2. Disallowance of subscription paid to Tata Sons Ltd. under the Brand Equity and Business Promotion Agreement.
3. Disallowance u/s 80M/section 14A with a direction to rework the same in respect of indirect expenses.
4. Limitation of claim of deduction in respect of Early Separation Scheme / Voluntary Retirement Scheme (VRS).
5. Exclusion of 90% of miscellaneous income from the profits of the business for computing deduction u/s 80HHC.
6. Disallowance of deduction u/s 80(IB) in respect of a fertilizer unit at Haldia.
7. Denial of deduction in respect of amortization of lease rental deposits.
8. Additional ground: Sales Tax Incentive money as a capital receipt not chargeable to tax.

Issue-wise Detailed Analysis:

1. Disallowance of Provision for Bad and Doubtful Debts:
The assessee did not press this ground during the hearing. Consequently, the ground was dismissed as not pressed.

2. Disallowance of Subscription Paid to Tata Sons Ltd.:
The assessee challenged the disallowance of Rs.3,89,81,600 paid to Tata Sons Ltd. under the Brand Equity and Business Promotion Agreement. The Tribunal found that similar issues had been decided in favor of the assessee in previous years. The Tribunal directed the Assessing Officer to delete the disallowance, following the precedents in the assessee's own case.

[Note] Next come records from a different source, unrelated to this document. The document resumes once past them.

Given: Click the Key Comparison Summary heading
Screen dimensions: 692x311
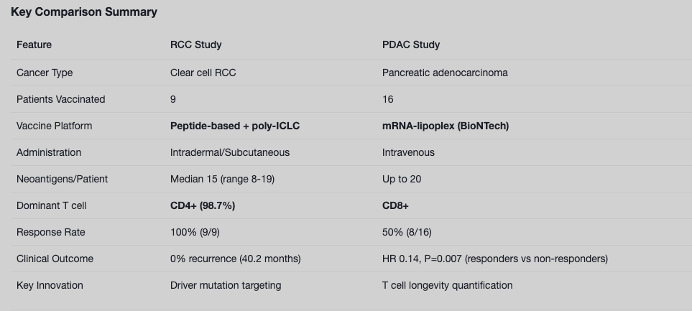Looking at the screenshot, I should point(84,12).
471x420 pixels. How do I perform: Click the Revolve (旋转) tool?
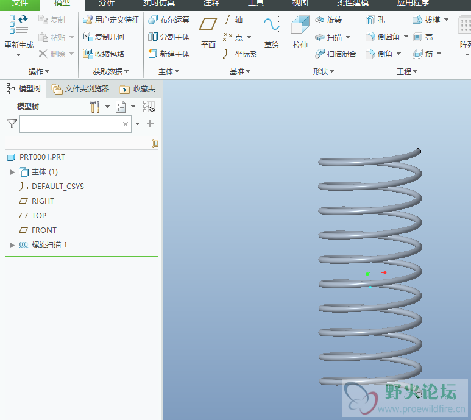click(328, 20)
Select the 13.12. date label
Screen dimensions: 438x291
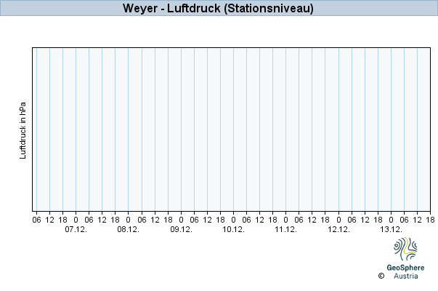[x=392, y=229]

3. Disallowance u/s 80M/Section 14A:
The assessee received dividend income and claimed it as exempt. The Assessing Officer disallowed Rs.7,88,00,000 under section 14A, attributing interest expenses to investments. The CIT(A) directed reworking the disallowance based on the jurisdictional High Court's findings. The Tribunal noted that similar disallowances were accepted in other years and directed the Assessing Officer to apply the same methodology, thus allowing the ground for statistical purposes.

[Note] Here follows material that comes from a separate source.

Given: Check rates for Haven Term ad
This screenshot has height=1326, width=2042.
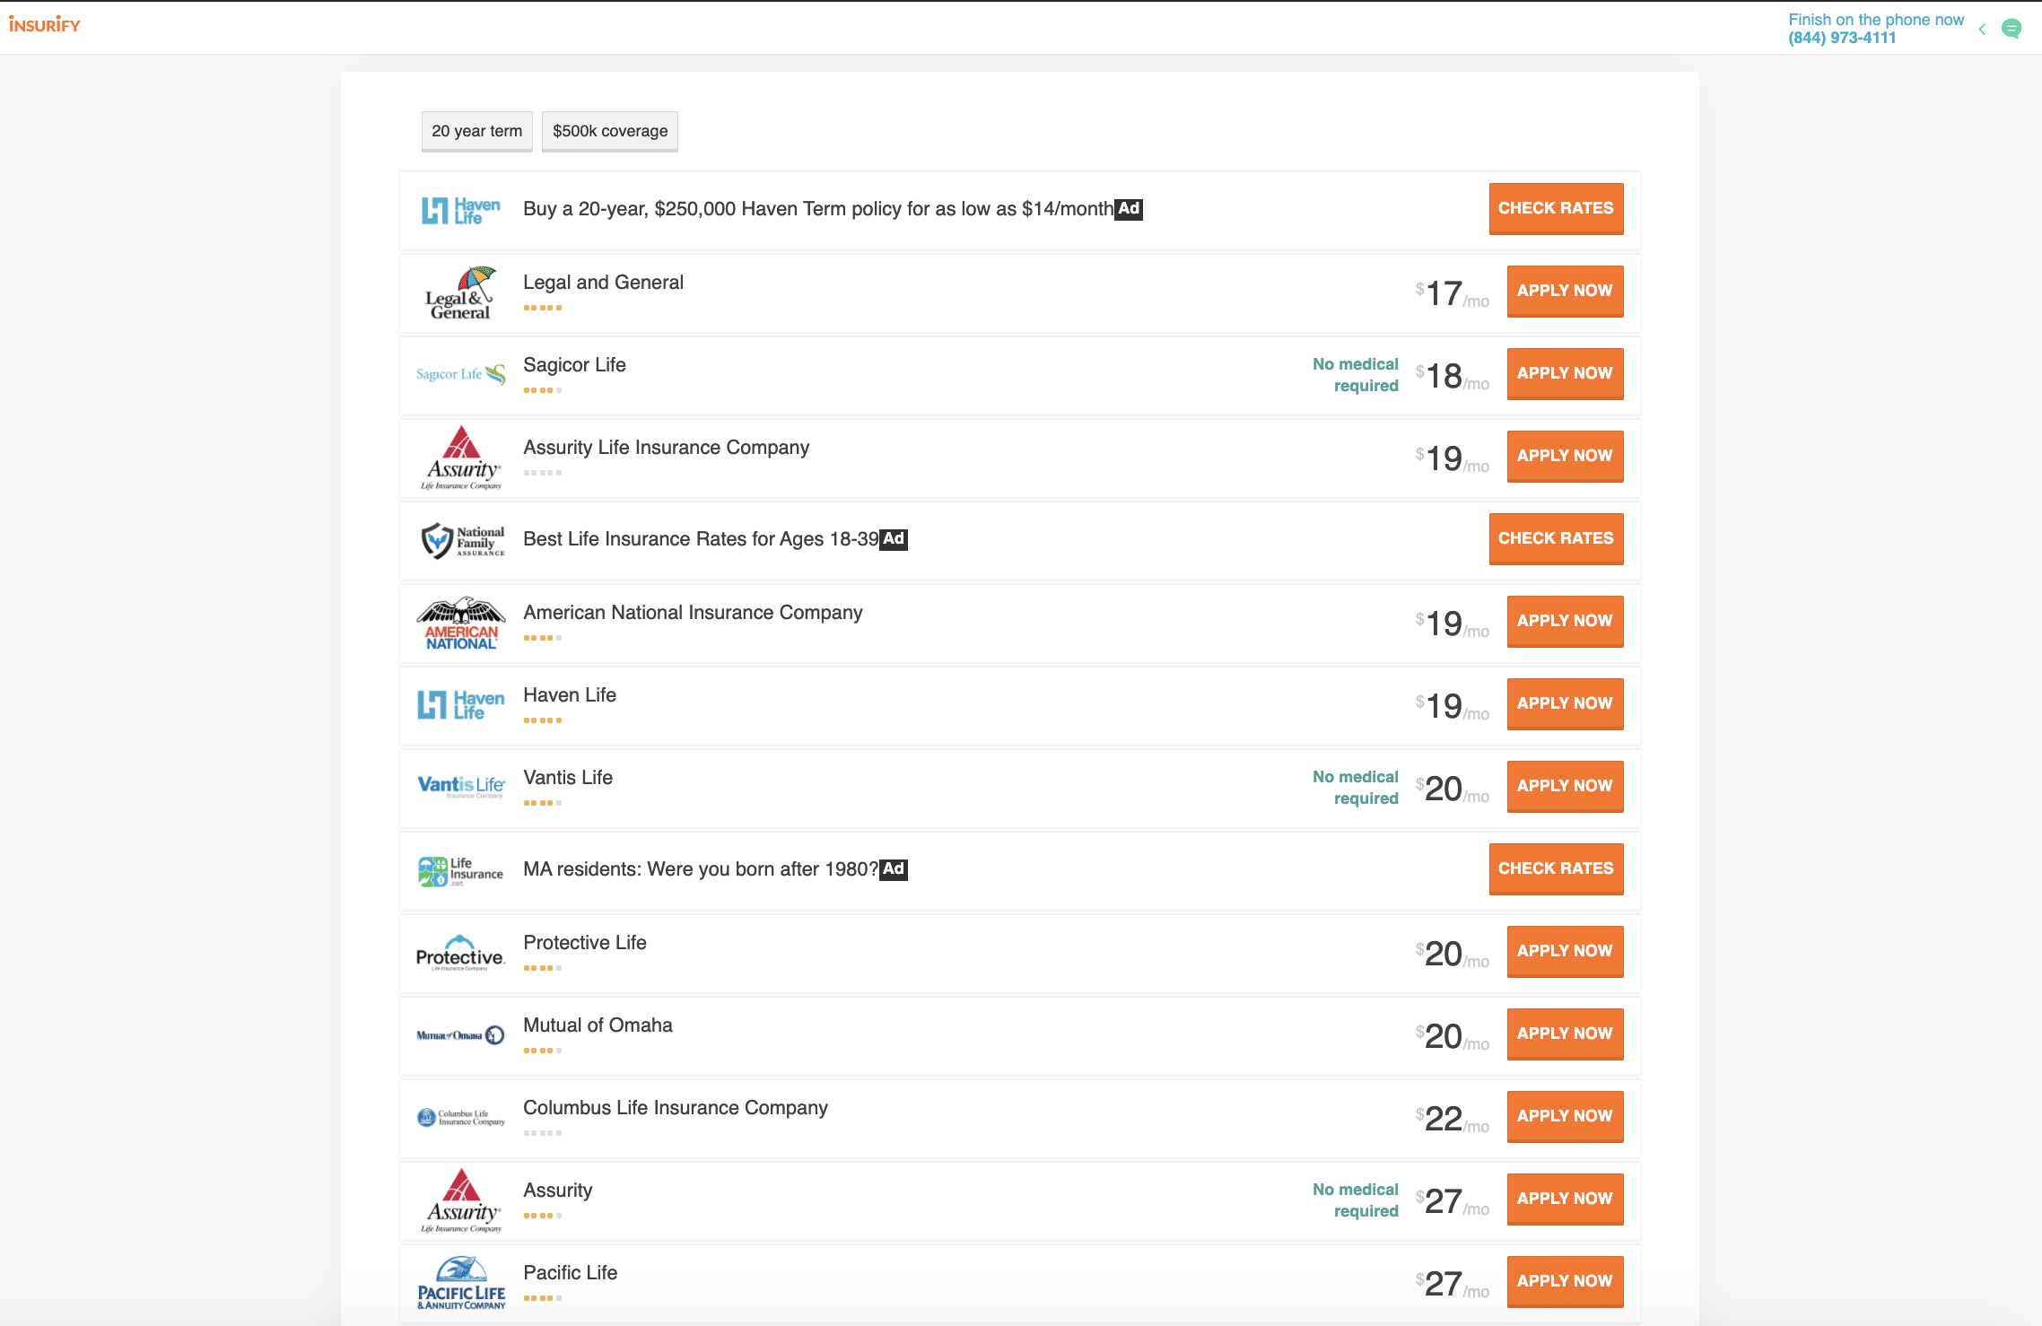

4. Limitation of Deduction for VRS:
This ground was not pressed by the assessee during the hearing, leading to its dismissal as not pressed.

5. Exclusion of Miscellaneous Income for Deduction u/s 80HHC:
This ground was also not pressed by the assessee during the hearing, resulting in its dismissal as not pressed.

6. Disallowance of Deduction u/s 80(IB) for Fertilizer Unit:
The Tribunal found that the issue had been decided in favor of the assessee in previous years. It directed the Assessing Officer to allow the deduction claimed under section 80(IB), following precedents, thus allowing the ground.

7. Denial of Deduction for Amortization of Lease Rental Deposits:
The Tribunal noted that similar issues had been decided against the assessee in previous years. It upheld the CIT(A)'s decision to disallow the amortization of lease deposits, dismissing the ground.

8. Additional Ground: Sales Tax Incentive as Capital Receipt:
The Tribunal admitted the additional ground, finding it purely legal and based on available records. It followed precedents in the assessee's own case, holding that the sales tax incentive money was a capital receipt not chargeable to tax, thus allowing the additional ground.

Revenue's Appeal:
The Tribunal dismissed the Revenue's appeal for both assessment years, noting that the tax effect was below the revised monetary limit as per CBDT Circulars. It also found that the issues raised were recurring and had been decided in favor of the assessee in previous years.

Conclusion:
For both assessment years, the assessee's appeal was partly allowed, while the Revenue's appeal was dismissed.